# Model building (Your First Edge AI Project)
Note: This page is a part of the tutorial Your First Edge AI Project
We have divided our labelled data into different data sets and put it all in a database. Now it's time to configure and build AI models and train them using this database.
An AI model typically consists of a chain of two or three different steps/components which have to be configured:
- Post-processing (optional)
(1.) Data can typically be processed in a way that makes it easier to understand for the AI model.
(2.) The actual model that will operate on the processed data in order to make classifications/predictions.
(3.) Sometimes we can improve the output of the model by also processing the output of the network. This is not covered in this tutorial.
Let's configure the necessary components necessary for model training.
Note: Your directory structure and file names might be different from the examples in the pictures below.
The first step of the model building is to configure the Pre-processor.
Note: Our accelerometer sensor is a 3-axis accelerometer that generates data in the format of [x,y,z]. Where x/y/z is the acceleration in the x/y/z-axis respectively. Data of the form [x,y,z] is said to have the shape of 3 or .
The pre-processor automatically detects the data shape from the data track we selected when importing segments in the Data tab.
# Sliding Window
The pre-processing that we will use in this guide will consist of a single Sliding Window layer.
The purpose of the sliding window layer is to group several sensor readings together (into a window) and let the AI model classify these readings together. This gives the AI model context which it wouldn't have if we tried to classify an individual data point/sensor reading.
We will set our Sliding Window shape to [50,3], meaning that we will group 50 readings of shape  and make a classification of those 50 readings together. The sensor that we used during data collection has a sampling rate of 50 Hz, meaning that a window of 50 readings will cover a time period of 1 second.
Tip: As a rule of thumb, your sliding window should be big enough to fit the length of the longest label in your dataset.
# Pre-processor Layers list
Let's add the Sliding Window to the Pre-processor by clicking (+).
The Sliding Window layer is located under Queues -> Sliding Window. Select it and configure your sliding window as above. Then click "OK".
# Window dimensions
This setting controls the dimension of the window. The shape [50,3] means that the window will fit 50 data points of size 3 (x,y,z from the accelerometer sensor).
# Window stride
The window stride parameter controls how far the window will be moved before we start filling the window up again with new data. A setting of 30 in the current context means that we will move the window 10 time steps. Each time step contains one data point of size 3 (x,y,z from the accelerometer sensor).
The sum becomes 10 * 3 = 30 data points.
# Buffer size multiplier
Our final AI application will need an internal memory buffer to store this sliding window. The size of this buffer is computed by Imagimob Studio. However, the computed memory is the minimum required memory during runtime.
Setting this value to 1 means that all calculations needed for the pre-processing layers plus the AI model itself must occur before a new data point is inputted again. If this value is set to 2, a new, full window can be input while calculating the output from the AI model for the previous window.
If set too low, your AI application might crash at runtime. Recommended value: 2.00.
# Generate pre-processor tracks
Before building models, we can look at the data after pre-processing by clicking on the button Create Track from Preprocessor....
After naming the pre-processor tracks and naming the output directory, click "OK".
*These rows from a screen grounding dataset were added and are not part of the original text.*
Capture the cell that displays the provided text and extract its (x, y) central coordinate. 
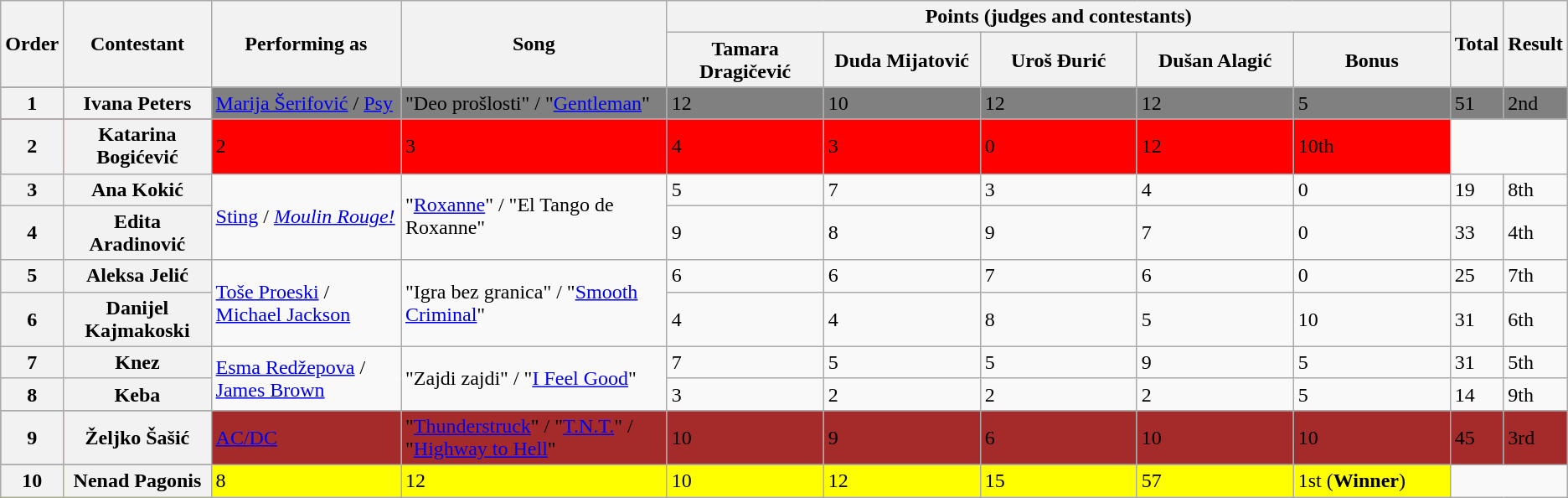
6th (1535, 318)
"Zajdi zajdi" / "I Feel Good" (534, 378)
"Deo prošlosti" / "Gentleman" (534, 103)
1st (Winner) (1372, 480)
"Thunderstruck" / "T.N.T." / "Highway to Hell" (534, 437)
Nenad Pagonis (137, 480)
1 (32, 103)
Uroš Đurić (1059, 60)
Danijel Kajmakoski (137, 318)
51 (1477, 103)
AC/DC (306, 437)
3rd (1535, 437)
25 (1477, 276)
Toše Proeski / Michael Jackson (306, 303)
Keba (137, 394)
Knez (137, 362)
5th (1535, 362)
8th (1535, 189)
2nd (1535, 103)
45 (1477, 437)
Sting / Moulin Rouge! (306, 216)
33 (1477, 233)
Tamara Dragičević (745, 60)
Katarina Bogićević (137, 146)
10th (1372, 146)
Željko Šašić (137, 437)
Esma Redžepova / James Brown (306, 378)
Marija Šerifović / Psy (306, 103)
Ana Kokić (137, 189)
Total (1477, 44)
7th (1535, 276)
Dušan Alagić (1215, 60)
"Igra bez granica" / "Smooth Criminal" (534, 303)
Ivana Peters (137, 103)
Bonus (1372, 60)
4th (1535, 233)
57 (1215, 480)
14 (1477, 394)
Result (1535, 44)
19 (1477, 189)
Duda Mijatović (901, 60)
Order (32, 44)
Aleksa Jelić (137, 276)
Performing as (306, 44)
Points (judges and contestants) (1059, 17)
Contestant (137, 44)
Edita Aradinović (137, 233)
Song (534, 44)
15 (1059, 480)
9th (1535, 394)
"Roxanne" / "El Tango de Roxanne" (534, 216)
From the cell containing the given text, extract its center point as [X, Y] coordinate. 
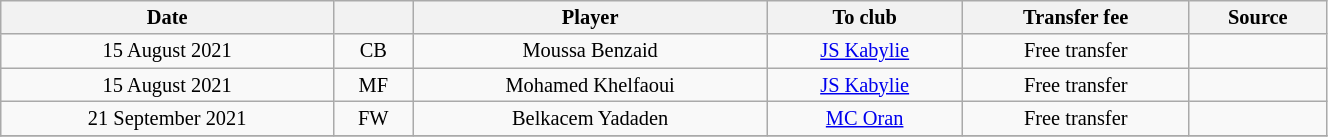
CB [374, 51]
MC Oran [864, 118]
Belkacem Yadaden [590, 118]
Player [590, 17]
Transfer fee [1076, 17]
Mohamed Khelfaoui [590, 85]
21 September 2021 [168, 118]
To club [864, 17]
FW [374, 118]
Source [1258, 17]
MF [374, 85]
Moussa Benzaid [590, 51]
Date [168, 17]
Identify which cell holds the provided text, then report its (X, Y) central coordinate. 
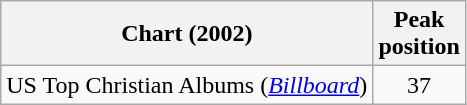
US Top Christian Albums (Billboard) (187, 85)
37 (419, 85)
Peakposition (419, 34)
Chart (2002) (187, 34)
Locate the cell with the specified text and output its (X, Y) center coordinate. 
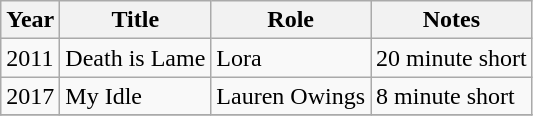
Title (136, 20)
20 minute short (452, 58)
2011 (30, 58)
Year (30, 20)
My Idle (136, 96)
8 minute short (452, 96)
Death is Lame (136, 58)
Role (291, 20)
2017 (30, 96)
Notes (452, 20)
Lora (291, 58)
Lauren Owings (291, 96)
Return the [x, y] coordinate for the center point of the cell that contains the specified text.  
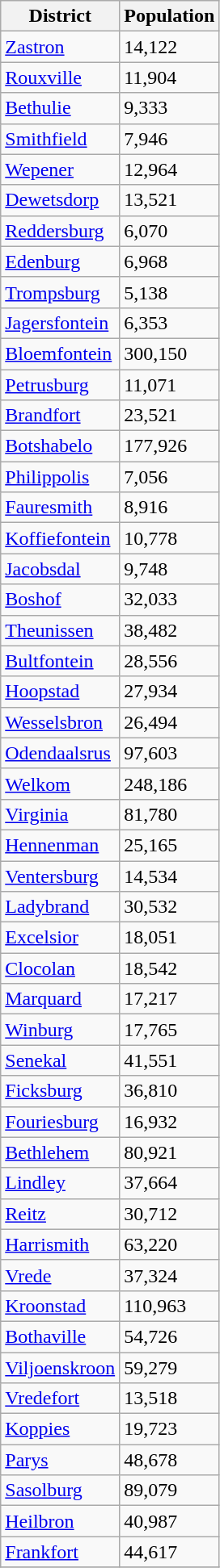
59,279 [170, 1371]
36,810 [170, 1094]
Vredefort [60, 1402]
Ladybrand [60, 909]
14,534 [170, 878]
Hennenman [60, 847]
Excelsior [60, 940]
Jagersfontein [60, 324]
10,778 [170, 539]
Reitz [60, 1216]
Ficksburg [60, 1094]
17,765 [170, 1032]
Harrismith [60, 1247]
Edenburg [60, 262]
63,220 [170, 1247]
8,916 [170, 509]
17,217 [170, 1001]
37,324 [170, 1278]
Senekal [60, 1063]
Philippolis [60, 478]
Winburg [60, 1032]
37,664 [170, 1186]
18,051 [170, 940]
5,138 [170, 293]
Ventersburg [60, 878]
6,070 [170, 231]
Parys [60, 1463]
Bultfontein [60, 662]
38,482 [170, 632]
Petrusburg [60, 386]
Bethlehem [60, 1155]
27,934 [170, 693]
Jacobsdal [60, 570]
13,521 [170, 201]
Smithfield [60, 139]
Fouriesburg [60, 1124]
Marquard [60, 1001]
110,963 [170, 1309]
Theunissen [60, 632]
Virginia [60, 816]
Hoopstad [60, 693]
Brandfort [60, 417]
Dewetsdorp [60, 201]
Bethulie [60, 108]
81,780 [170, 816]
28,556 [170, 662]
44,617 [170, 1555]
Wesselsbron [60, 724]
Vrede [60, 1278]
32,033 [170, 601]
Wepener [60, 170]
177,926 [170, 447]
Koppies [60, 1432]
13,518 [170, 1402]
Clocolan [60, 971]
Lindley [60, 1186]
Reddersburg [60, 231]
Sasolburg [60, 1494]
Boshof [60, 601]
18,542 [170, 971]
80,921 [170, 1155]
Bothaville [60, 1339]
Botshabelo [60, 447]
9,333 [170, 108]
Fauresmith [60, 509]
12,964 [170, 170]
Heilbron [60, 1525]
District [60, 16]
300,150 [170, 354]
30,712 [170, 1216]
11,071 [170, 386]
Population [170, 16]
40,987 [170, 1525]
25,165 [170, 847]
41,551 [170, 1063]
26,494 [170, 724]
Odendaalsrus [60, 755]
Zastron [60, 47]
23,521 [170, 417]
89,079 [170, 1494]
14,122 [170, 47]
6,968 [170, 262]
48,678 [170, 1463]
Kroonstad [60, 1309]
Rouxville [60, 78]
7,946 [170, 139]
19,723 [170, 1432]
Frankfort [60, 1555]
Welkom [60, 785]
Trompsburg [60, 293]
6,353 [170, 324]
Koffiefontein [60, 539]
248,186 [170, 785]
30,532 [170, 909]
9,748 [170, 570]
16,932 [170, 1124]
54,726 [170, 1339]
97,603 [170, 755]
11,904 [170, 78]
Viljoenskroon [60, 1371]
Bloemfontein [60, 354]
7,056 [170, 478]
Capture the cell that displays the provided text and extract its (x, y) central coordinate. 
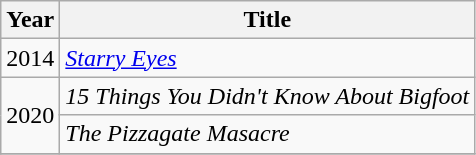
Title (268, 20)
Starry Eyes (268, 58)
Year (30, 20)
2014 (30, 58)
2020 (30, 115)
The Pizzagate Masacre (268, 134)
15 Things You Didn't Know About Bigfoot (268, 96)
Output the [x, y] coordinate of the center of the cell containing the given text.  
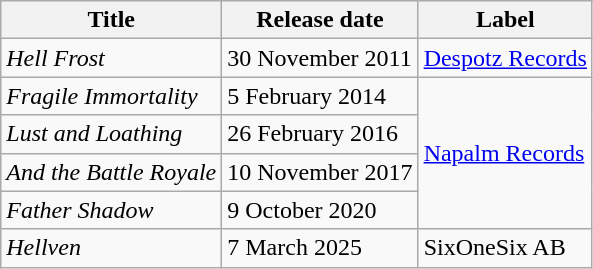
10 November 2017 [320, 172]
And the Battle Royale [112, 172]
Fragile Immortality [112, 96]
Release date [320, 20]
26 February 2016 [320, 134]
Napalm Records [505, 153]
7 March 2025 [320, 248]
SixOneSix AB [505, 248]
5 February 2014 [320, 96]
Title [112, 20]
Hell Frost [112, 58]
Father Shadow [112, 210]
Label [505, 20]
Lust and Loathing [112, 134]
Despotz Records [505, 58]
Hellven [112, 248]
30 November 2011 [320, 58]
9 October 2020 [320, 210]
Provide the [x, y] coordinate of the cell's center where the given text is located.  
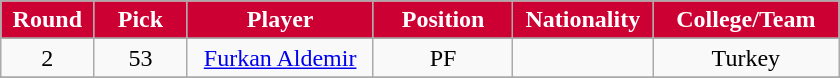
Turkey [746, 58]
Round [48, 20]
Player [280, 20]
Furkan Aldemir [280, 58]
Position [443, 20]
Nationality [583, 20]
53 [140, 58]
College/Team [746, 20]
PF [443, 58]
Pick [140, 20]
2 [48, 58]
Determine the (x, y) coordinate at the center of the cell enclosing the given text.  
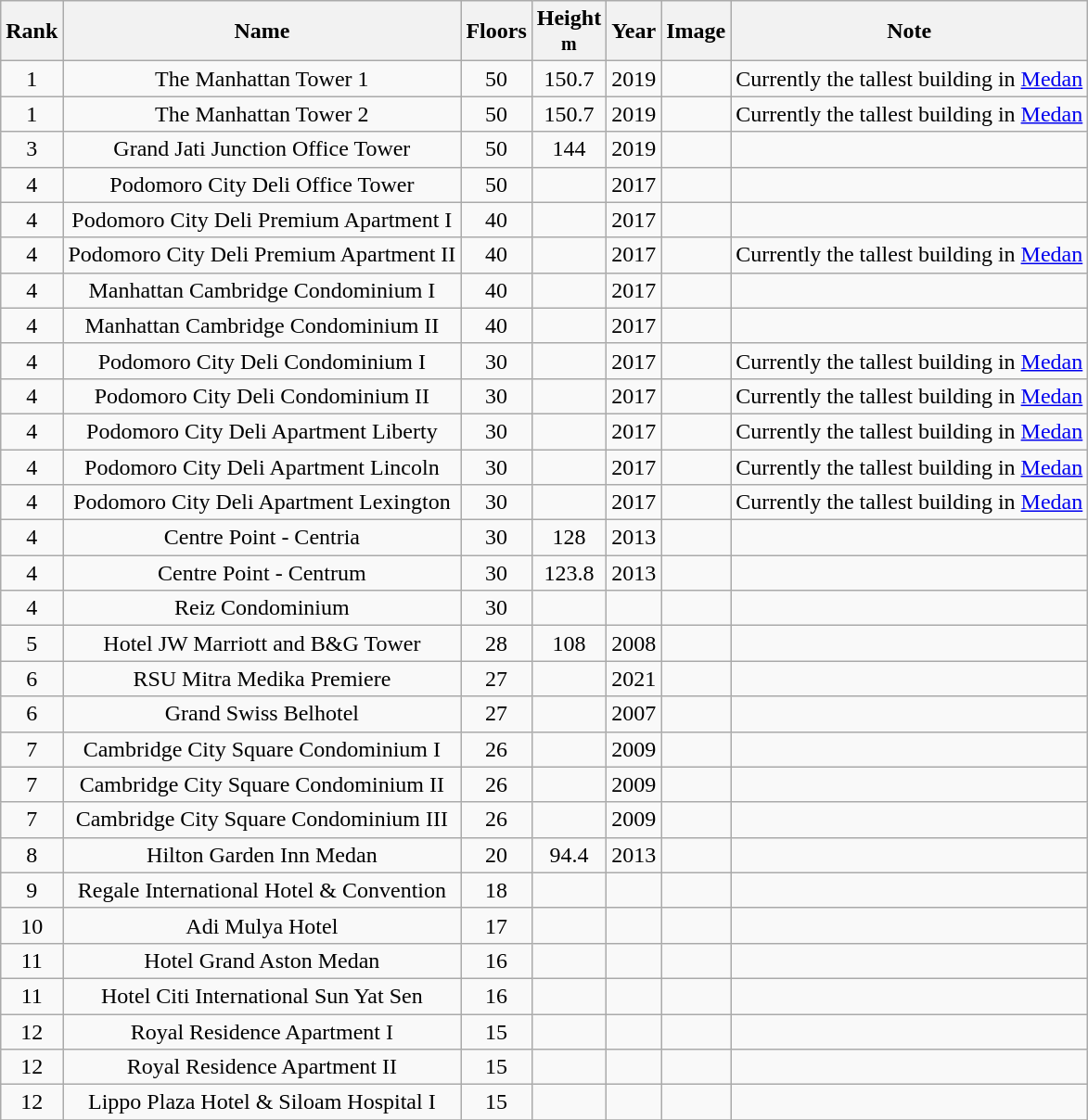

We can track the progress in the open console. A new folder with your selected name (PreprocessorTrack in our example) is generated inside your project.
Now we can expand one segment to see the pre-processing result. This is very useful for evaluating the pre-processing pipeline.
Note: The data in the plot panel can be viewed both as a line plot and as a heatmap. This setting is exposed by right-clicking on the name of the data track "Preprocessor" or "accel" in the example above.
# Model building/Model generation
Now that we are done with the pre-processing configuration, it's time to move on to configure a list of models that will be sent to our AI Training Service for training. For that, move to the Training tab and click on "Generate Model List...".
In the next section of the configuration, we will select a label strategy and define the size of the model list.
As you can see, in the Model Wizard, there are four parameters for us to tune.
The Number Of Model Structures defines the number of different model structures to generate, and the Number Of Hyper Parameters defines the number of different hyperparameters for each model structure. The product of these two values gives the number of models that will be generated.
The Epochs parameter defines the number of iterations for training one model, the Batch Size is the number of windows to send to update the model.
Read about Model parameters here.
After we fix all the parameters in the Model Wizard, we are ready to click "OK" to generate a list of models and all existing models will be replaced. Finally, we click Start New Training Job... to start the model training.
In the next dialog, you can name your training job and input a description of it. When you're ready, press Start.
Note: Depending on the size of your database, transferring the job to the AI Training Service might take a while.
Once the job is sent, you will see the dialog above. Select "OK" and your job will open up in a new tab.
Note: Save your progress at any time by pressing 'Ctrl + S' in Imagimob Studio
Double-check your data labelling and database before starting your training job. If you have a large database and/or a large training job, you might have to wait a long time for the results just to see that you missed label parts of the data or had an uneven data split between your train/validation/test sets.